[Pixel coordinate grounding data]
________

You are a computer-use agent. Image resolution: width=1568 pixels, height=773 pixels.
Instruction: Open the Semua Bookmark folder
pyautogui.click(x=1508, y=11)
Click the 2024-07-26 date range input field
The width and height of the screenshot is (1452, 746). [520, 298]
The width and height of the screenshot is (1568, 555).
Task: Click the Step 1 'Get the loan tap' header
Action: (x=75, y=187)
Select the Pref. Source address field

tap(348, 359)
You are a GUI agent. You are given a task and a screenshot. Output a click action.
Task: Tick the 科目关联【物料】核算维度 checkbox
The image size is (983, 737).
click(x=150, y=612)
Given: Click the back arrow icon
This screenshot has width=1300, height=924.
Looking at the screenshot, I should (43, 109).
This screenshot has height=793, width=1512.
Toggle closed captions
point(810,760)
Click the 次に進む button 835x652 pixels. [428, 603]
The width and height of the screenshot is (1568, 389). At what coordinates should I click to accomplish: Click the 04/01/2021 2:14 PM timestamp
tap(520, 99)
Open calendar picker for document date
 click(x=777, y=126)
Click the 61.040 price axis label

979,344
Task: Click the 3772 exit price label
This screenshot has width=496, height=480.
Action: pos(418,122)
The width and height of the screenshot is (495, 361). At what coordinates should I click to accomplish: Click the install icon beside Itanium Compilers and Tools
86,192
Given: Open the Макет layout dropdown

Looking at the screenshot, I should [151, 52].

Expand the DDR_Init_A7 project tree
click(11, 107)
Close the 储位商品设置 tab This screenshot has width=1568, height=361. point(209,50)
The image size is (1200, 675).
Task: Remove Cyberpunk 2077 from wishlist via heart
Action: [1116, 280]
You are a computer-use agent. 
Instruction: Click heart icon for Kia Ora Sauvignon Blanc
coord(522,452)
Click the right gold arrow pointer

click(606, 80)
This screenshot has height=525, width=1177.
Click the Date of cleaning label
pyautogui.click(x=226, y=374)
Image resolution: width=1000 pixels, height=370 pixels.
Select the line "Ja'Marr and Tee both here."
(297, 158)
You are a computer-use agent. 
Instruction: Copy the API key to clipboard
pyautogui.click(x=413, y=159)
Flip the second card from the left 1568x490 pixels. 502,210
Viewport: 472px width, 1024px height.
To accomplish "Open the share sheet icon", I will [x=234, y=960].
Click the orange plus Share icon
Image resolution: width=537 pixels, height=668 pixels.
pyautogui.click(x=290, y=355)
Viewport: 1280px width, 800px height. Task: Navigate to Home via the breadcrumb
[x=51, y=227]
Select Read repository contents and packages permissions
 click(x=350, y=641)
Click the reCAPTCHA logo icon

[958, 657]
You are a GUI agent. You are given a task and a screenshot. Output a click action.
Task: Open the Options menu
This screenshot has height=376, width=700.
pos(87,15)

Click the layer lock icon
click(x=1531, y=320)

________

WHAT THE TASK ASKS:
Transcribe the data above in full, exactly as it appears.

TASK OUTPUT:
You are a computer-use agent. Image resolution: width=1568 pixels, height=773 pixels.
Instruction: Open the Semua Bookmark folder
pyautogui.click(x=1508, y=11)
Click the 2024-07-26 date range input field
The width and height of the screenshot is (1452, 746). [520, 298]
The width and height of the screenshot is (1568, 555).
Task: Click the Step 1 'Get the loan tap' header
Action: (x=75, y=187)
Select the Pref. Source address field

tap(348, 359)
You are a GUI agent. You are given a task and a screenshot. Output a click action.
Task: Tick the 科目关联【物料】核算维度 checkbox
The image size is (983, 737).
click(x=150, y=612)
Given: Click the back arrow icon
This screenshot has width=1300, height=924.
Looking at the screenshot, I should (43, 109).
This screenshot has height=793, width=1512.
Toggle closed captions
point(810,760)
Click the 次に進む button 835x652 pixels. [428, 603]
The width and height of the screenshot is (1568, 389). At what coordinates should I click to accomplish: Click the 04/01/2021 2:14 PM timestamp
tap(520, 99)
Open calendar picker for document date
 click(x=777, y=126)
Click the 61.040 price axis label

979,344
Task: Click the 3772 exit price label
This screenshot has width=496, height=480.
Action: pos(418,122)
The width and height of the screenshot is (495, 361). At what coordinates should I click to accomplish: Click the install icon beside Itanium Compilers and Tools
86,192
Given: Open the Макет layout dropdown

Looking at the screenshot, I should [151, 52].

Expand the DDR_Init_A7 project tree
click(11, 107)
Close the 储位商品设置 tab This screenshot has width=1568, height=361. point(209,50)
The image size is (1200, 675).
Task: Remove Cyberpunk 2077 from wishlist via heart
Action: [1116, 280]
You are a computer-use agent. 
Instruction: Click heart icon for Kia Ora Sauvignon Blanc
coord(522,452)
Click the right gold arrow pointer

click(606, 80)
This screenshot has height=525, width=1177.
Click the Date of cleaning label
pyautogui.click(x=226, y=374)
Image resolution: width=1000 pixels, height=370 pixels.
Select the line "Ja'Marr and Tee both here."
(297, 158)
You are a computer-use agent. 
Instruction: Copy the API key to clipboard
pyautogui.click(x=413, y=159)
Flip the second card from the left 1568x490 pixels. 502,210
Viewport: 472px width, 1024px height.
To accomplish "Open the share sheet icon", I will [x=234, y=960].
Click the orange plus Share icon
Image resolution: width=537 pixels, height=668 pixels.
pyautogui.click(x=290, y=355)
Viewport: 1280px width, 800px height. Task: Navigate to Home via the breadcrumb
[x=51, y=227]
Select Read repository contents and packages permissions
 click(x=350, y=641)
Click the reCAPTCHA logo icon

[958, 657]
You are a GUI agent. You are given a task and a screenshot. Output a click action.
Task: Open the Options menu
This screenshot has height=376, width=700.
pos(87,15)

Click the layer lock icon
click(x=1531, y=320)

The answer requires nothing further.